July 24, 2015 12:02:04 pm
India’s Act East Policy and the policies of countries like Japan and Australia are balancing the increasing influence of China in the Southeast Asian region, US lawmakers have been informed by a thinktank expert.
“As China continues to invest in its military and lay down new hulls at breakneck speed, claimants have sought assistance from other partners in the region. In 2014-2015, they have begun to find it in Japan, Australia, and India,” said Mira Rapp-Hooper Director, Asia Maritime Transparency Initiative Centre for Strategic and International Studies (CSIS).
During a Congressional hearing yesterday, Rapp-Hooper said India has begun to implement the ‘Act East Policy’ to bolster its ties with the region.
At the 2014 India-ASEAN and East Asia summits, Indian officials emphasised freedom of navigation, peaceful resolution of disputes, and importance of international law, she said.
In September 2014, India and Vietnam issued a joint communique opposing threats to freedom of navigation and use of coercion in the South China Sea.
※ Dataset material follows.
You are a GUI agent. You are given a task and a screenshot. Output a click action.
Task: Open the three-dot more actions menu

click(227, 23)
In the same month and again in January 2015, Prime Minister Narendra Modi and US President Barack Obama jointly affirmed common interests in the disputed South China Sea.
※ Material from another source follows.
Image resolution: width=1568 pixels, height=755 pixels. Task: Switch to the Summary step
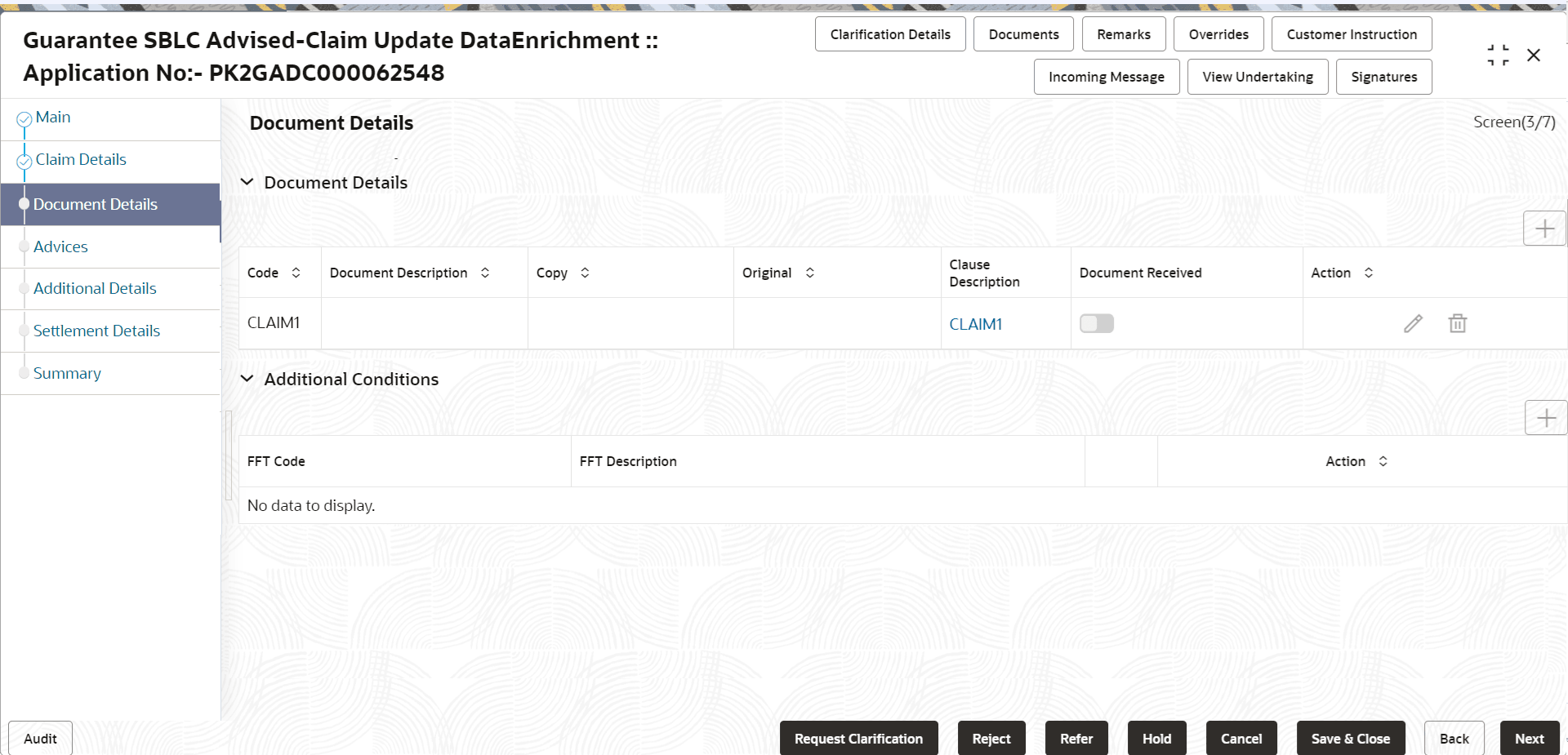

“In June 2015, India and the US signed a defence framework that includes a pledge to increase each other’s capability to secure…freedom of navigation across sea lanes of communication.
“In June 2015, India also sent a four-ship naval flotilla to Malaysia, Singapore, Indonesia, and Australia, as part of a visit to the South China Sea,” Rapp-Hooper said.
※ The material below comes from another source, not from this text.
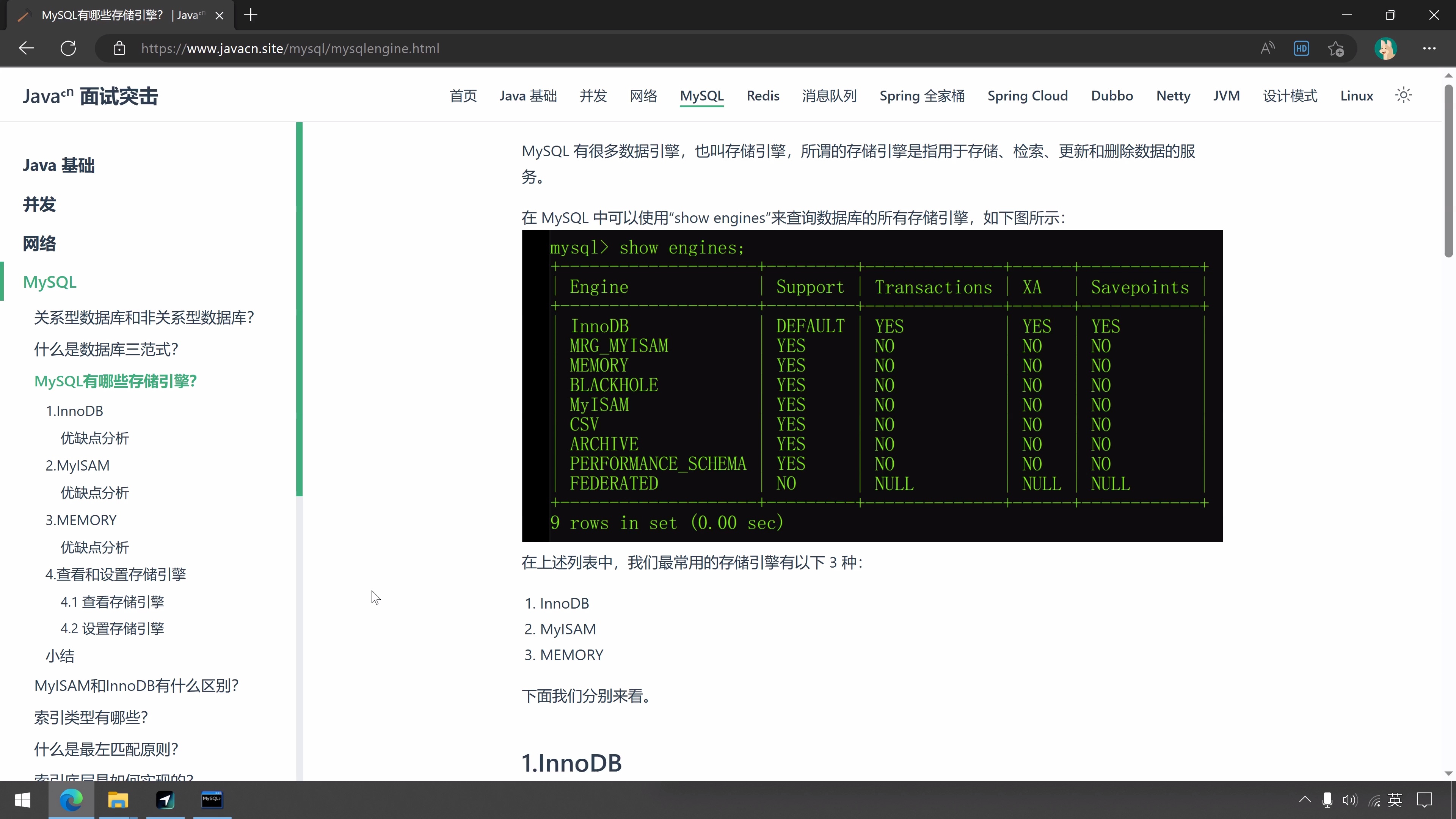The image size is (1456, 819).
Task: Click the site security lock icon
Action: [119, 49]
She noted that countries in the region have also reacted to China’s assertiveness through multilateral mechanisms.
“Reportedly, Vietnam, India, and Japan have privately agreed to work in a trilateral format to coordinate security policies,” she said.
Rapp-Hooper recommended that the US establish a mechanism to coordinate partner capacity building efforts in Southeast Asia with Australia, Japan, and India, so that training and equipment support is mutually reinforcing.